Understanding the Logic of Direct Preference Alignment through Logic
Kyle Richardson, Vivek Srikumar, Ashish Sabharwal
TL;DR
This paper addresses the lack of a principled framework for understanding direct preference alignment (DPA) losses used to align large language models with human preferences. It introduces a symbolic, probabilistic approach that treats model outputs as logical propositions and uses weighted model counting to define semantic losses, then develops a decompilation procedure to recover a modular preference-structure representation from any given loss. By defining Preference Structures $(\mathsf{P},\mathsf{P}_{\mathbf{C}},\mathsf{P}_{\mathbf{A}})$ and extending semantic loss to $\ell_{sl}(\overline{\mathsf{P}},\theta,D)$, the authors reveal a doubly-exponential space of definable losses ($4^{2^{n}}$ for $n$ predictions) organized into an entailment lattice. A case study demonstrates how the framework can guide the discovery of empirically competitive losses (e.g., $\ell_{cCPO}$) and shows how losses with different constraining semantics behave across datasets, offering a roadmap for systematic loss design in human-AI alignment.
Abstract
Recent direct preference alignment algorithms (DPA), such as DPO, have shown great promise in aligning large language models to human preferences.
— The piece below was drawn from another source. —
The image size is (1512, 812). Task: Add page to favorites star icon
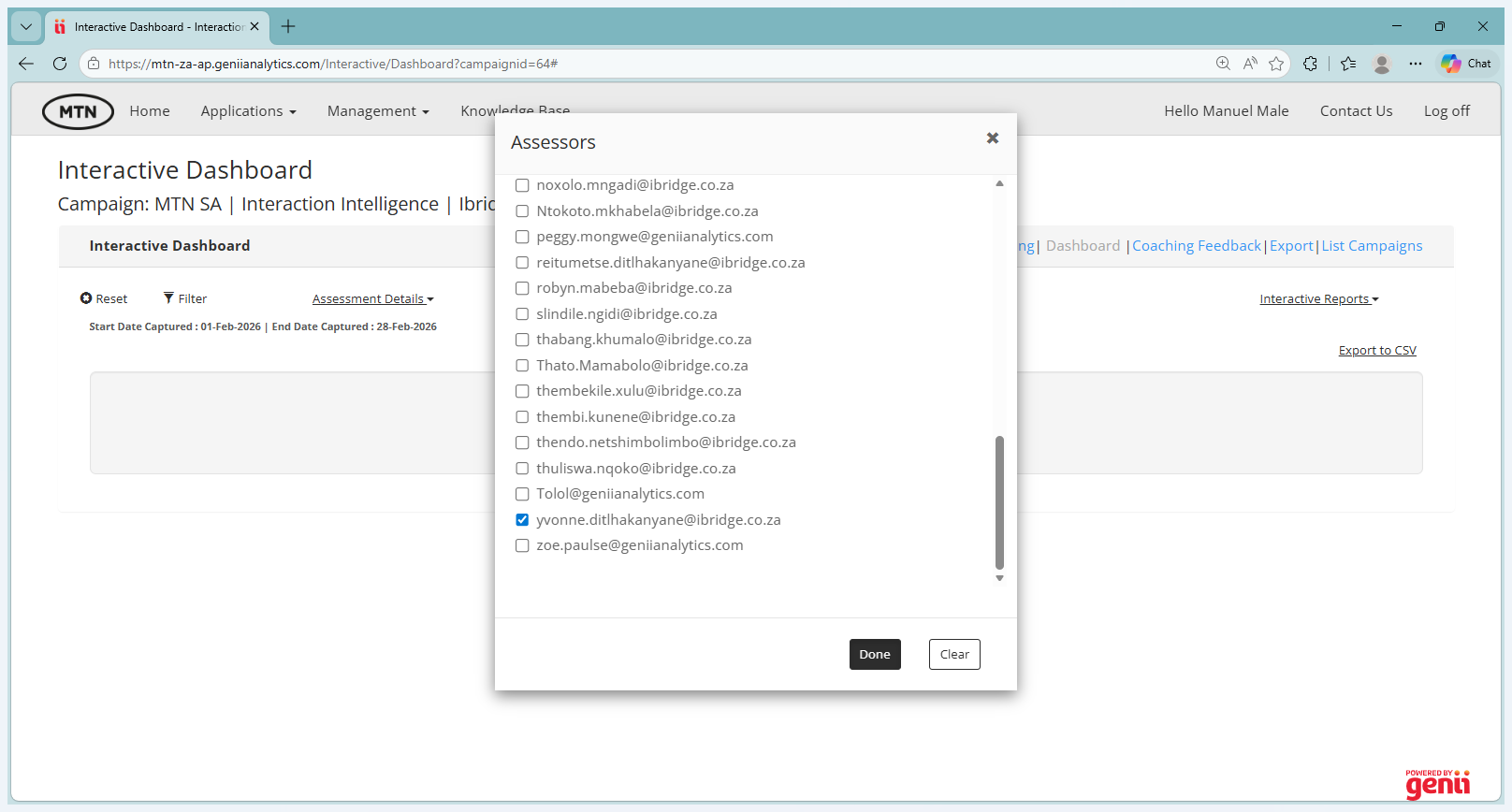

While this has motivated the development of many new variants of the original DPO loss, understanding the differences between these recent proposals, as well as developing new DPA loss functions, remains difficult given the lack of a technical and conceptual framework for reasoning about the underlying semantics of these algorithms. In this paper, we attempt to remedy this by formalizing DPA losses in terms of discrete reasoning problems. Specifically, we ask: Given an existing DPA loss, can we systematically derive a symbolic program that characterizes its semantics? We propose a novel formalism for characterizing preference losses for single model and reference model based approaches, and identify symbolic forms for a number of commonly used DPA variants. Further, we show how this formal view of preference learning sheds new light on both the size and structure of the DPA loss landscape, making it possible to not only rigorously characterize the relationships between recent loss proposals but also to systematically explore the landscape and derive new loss functions from first principles. We hope our framework and findings will help provide useful guidance to those working on human AI alignment.